Your instructions:
Can you reproduce, word for word, the full abstract below on cancer care costs for Medicare beneficiaries by stage at diagnosis?

Passage to read:
Presenter: Karen C. Chung, PharmD, MS, Senior Director, Health Economics & Outcomes Research, GRAIL
Co-Authors: Eunice Chang, GRAIL; Anuraag R. Kansal, GRAIL; Sheila R. Reddy, GRAIL
Background: A diagnosis of cancer at earlier stages may offer patients less extensive and less costly treatment with decreased morbidity and mortality. The advent of blood-based circulating tumor cell–free DNA simultaneously to detect and to localize multiple cancer types may enable early cancer detection and the potential to improve patient outcomes and reduce the burden of cancer.
Objective: To estimate the cancer-related cost of care after a cancer diagnosis among Medicare beneficiaries, by disease stage at diagnosis.

Pixel coordinate grounding data
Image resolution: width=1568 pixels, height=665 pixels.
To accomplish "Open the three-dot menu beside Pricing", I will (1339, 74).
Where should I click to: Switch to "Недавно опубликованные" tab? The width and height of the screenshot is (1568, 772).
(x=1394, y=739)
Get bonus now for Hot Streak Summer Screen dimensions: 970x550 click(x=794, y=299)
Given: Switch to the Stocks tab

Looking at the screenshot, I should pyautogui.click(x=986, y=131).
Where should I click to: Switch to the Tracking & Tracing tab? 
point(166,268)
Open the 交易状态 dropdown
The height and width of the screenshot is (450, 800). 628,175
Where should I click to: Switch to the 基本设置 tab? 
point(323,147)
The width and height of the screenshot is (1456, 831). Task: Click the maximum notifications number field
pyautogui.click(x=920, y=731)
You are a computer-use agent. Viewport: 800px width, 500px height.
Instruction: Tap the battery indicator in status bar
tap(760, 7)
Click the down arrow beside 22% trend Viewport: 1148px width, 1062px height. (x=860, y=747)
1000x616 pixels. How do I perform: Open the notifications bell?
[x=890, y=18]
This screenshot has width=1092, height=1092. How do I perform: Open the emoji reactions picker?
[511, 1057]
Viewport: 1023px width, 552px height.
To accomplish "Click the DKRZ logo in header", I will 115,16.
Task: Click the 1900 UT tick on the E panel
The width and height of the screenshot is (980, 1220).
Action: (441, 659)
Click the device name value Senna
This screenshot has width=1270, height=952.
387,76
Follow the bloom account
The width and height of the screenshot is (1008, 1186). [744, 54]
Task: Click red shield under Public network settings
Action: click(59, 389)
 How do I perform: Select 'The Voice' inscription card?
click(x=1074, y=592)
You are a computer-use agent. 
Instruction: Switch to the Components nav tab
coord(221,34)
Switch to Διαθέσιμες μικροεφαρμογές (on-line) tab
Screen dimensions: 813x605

Task answer:
Presenter: Karen C. Chung, PharmD, MS, Senior Director, Health Economics & Outcomes Research, GRAIL
Co-Authors: Eunice Chang, GRAIL; Anuraag R. Kansal, GRAIL; Sheila R. Reddy, GRAIL
Background: A diagnosis of cancer at earlier stages may offer patients less extensive and less costly treatment with decreased morbidity and mortality. The advent of blood-based circulating tumor cell–free DNA simultaneously to detect and to localize multiple cancer types may enable early cancer detection and the potential to improve patient outcomes and reduce the burden of cancer.
Objective: To estimate the cancer-related cost of care after a cancer diagnosis among Medicare beneficiaries, by disease stage at diagnosis.